Problem requirements
Gather, from the data below, each line in which the word "Viewport" occurs.

Data entries
+ + + +

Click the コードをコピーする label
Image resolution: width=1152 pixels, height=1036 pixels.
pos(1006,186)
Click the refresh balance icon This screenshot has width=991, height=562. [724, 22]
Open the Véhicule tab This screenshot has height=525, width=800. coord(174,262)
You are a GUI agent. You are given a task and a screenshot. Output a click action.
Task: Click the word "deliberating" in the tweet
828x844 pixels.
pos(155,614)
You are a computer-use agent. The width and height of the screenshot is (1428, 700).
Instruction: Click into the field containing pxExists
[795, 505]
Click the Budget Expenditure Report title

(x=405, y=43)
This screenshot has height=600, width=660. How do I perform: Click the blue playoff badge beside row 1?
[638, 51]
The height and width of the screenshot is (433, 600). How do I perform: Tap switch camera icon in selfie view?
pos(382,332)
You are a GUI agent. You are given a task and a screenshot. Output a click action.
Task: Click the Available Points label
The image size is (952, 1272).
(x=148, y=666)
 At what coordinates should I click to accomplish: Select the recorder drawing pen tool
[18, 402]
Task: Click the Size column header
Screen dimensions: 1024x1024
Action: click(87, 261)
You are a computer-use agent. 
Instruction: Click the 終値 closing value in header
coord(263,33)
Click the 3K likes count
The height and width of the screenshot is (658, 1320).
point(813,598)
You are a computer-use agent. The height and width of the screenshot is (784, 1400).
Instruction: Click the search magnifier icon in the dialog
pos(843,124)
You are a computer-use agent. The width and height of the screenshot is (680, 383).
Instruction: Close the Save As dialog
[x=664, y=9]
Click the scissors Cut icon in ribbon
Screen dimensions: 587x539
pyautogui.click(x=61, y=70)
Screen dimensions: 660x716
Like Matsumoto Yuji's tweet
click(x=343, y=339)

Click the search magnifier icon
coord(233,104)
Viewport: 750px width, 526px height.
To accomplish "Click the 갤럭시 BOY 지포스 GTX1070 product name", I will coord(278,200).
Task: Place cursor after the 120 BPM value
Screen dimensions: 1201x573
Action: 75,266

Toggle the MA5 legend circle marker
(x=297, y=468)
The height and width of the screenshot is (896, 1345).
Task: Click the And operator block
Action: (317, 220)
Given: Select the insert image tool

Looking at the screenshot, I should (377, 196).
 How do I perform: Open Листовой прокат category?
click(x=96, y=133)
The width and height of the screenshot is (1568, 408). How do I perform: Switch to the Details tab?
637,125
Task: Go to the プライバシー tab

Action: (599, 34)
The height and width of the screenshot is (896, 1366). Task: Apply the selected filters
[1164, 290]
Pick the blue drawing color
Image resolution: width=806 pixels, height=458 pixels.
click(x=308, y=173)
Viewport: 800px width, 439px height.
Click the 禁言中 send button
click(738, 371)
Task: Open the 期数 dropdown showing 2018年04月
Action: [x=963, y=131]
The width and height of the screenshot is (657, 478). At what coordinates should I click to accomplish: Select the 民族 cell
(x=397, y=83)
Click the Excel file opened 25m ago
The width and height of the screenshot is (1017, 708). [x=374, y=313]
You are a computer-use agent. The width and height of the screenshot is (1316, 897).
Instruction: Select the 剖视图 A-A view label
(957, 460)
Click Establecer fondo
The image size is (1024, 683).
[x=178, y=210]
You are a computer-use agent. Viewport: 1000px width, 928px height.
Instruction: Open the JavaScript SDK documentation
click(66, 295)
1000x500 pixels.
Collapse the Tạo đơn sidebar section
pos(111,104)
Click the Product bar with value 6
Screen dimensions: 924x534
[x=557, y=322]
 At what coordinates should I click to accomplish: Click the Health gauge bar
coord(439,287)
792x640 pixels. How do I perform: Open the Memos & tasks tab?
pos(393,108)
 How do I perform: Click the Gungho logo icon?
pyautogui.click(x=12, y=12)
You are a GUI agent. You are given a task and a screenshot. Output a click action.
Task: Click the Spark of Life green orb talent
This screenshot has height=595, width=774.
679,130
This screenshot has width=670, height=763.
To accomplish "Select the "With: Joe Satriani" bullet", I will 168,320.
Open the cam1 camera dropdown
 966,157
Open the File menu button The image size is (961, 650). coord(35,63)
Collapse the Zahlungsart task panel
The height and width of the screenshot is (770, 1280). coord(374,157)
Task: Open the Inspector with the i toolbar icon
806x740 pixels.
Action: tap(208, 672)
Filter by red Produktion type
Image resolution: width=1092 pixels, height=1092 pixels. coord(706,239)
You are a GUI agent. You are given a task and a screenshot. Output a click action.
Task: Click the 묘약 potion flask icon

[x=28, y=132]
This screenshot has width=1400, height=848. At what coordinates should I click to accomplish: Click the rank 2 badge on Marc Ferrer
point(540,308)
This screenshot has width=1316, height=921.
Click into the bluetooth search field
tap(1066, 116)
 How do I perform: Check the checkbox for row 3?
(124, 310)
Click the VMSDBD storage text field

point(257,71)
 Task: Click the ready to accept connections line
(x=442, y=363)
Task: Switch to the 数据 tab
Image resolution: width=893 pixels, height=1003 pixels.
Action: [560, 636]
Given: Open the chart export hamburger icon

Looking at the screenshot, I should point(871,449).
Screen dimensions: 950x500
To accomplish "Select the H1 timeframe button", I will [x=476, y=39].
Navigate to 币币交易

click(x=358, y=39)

+ + + +

Reply
Viewport: 750px width, 526px height.
Viewport: 800px width, 439px height.
You are a computer-use agent. Viewport: 1000px width, 928px height.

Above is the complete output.